┌─ EXTRACTED INFORMATION

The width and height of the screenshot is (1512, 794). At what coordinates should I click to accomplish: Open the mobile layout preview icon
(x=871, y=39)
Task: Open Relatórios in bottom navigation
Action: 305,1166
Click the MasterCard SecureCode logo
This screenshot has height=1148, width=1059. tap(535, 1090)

└─

AIM → Print verbatim the stretch from the start of the items through the line containing "Action: 305,1166".

RESPONSE →
The width and height of the screenshot is (1512, 794). At what coordinates should I click to accomplish: Open the mobile layout preview icon
(x=871, y=39)
Task: Open Relatórios in bottom navigation
Action: 305,1166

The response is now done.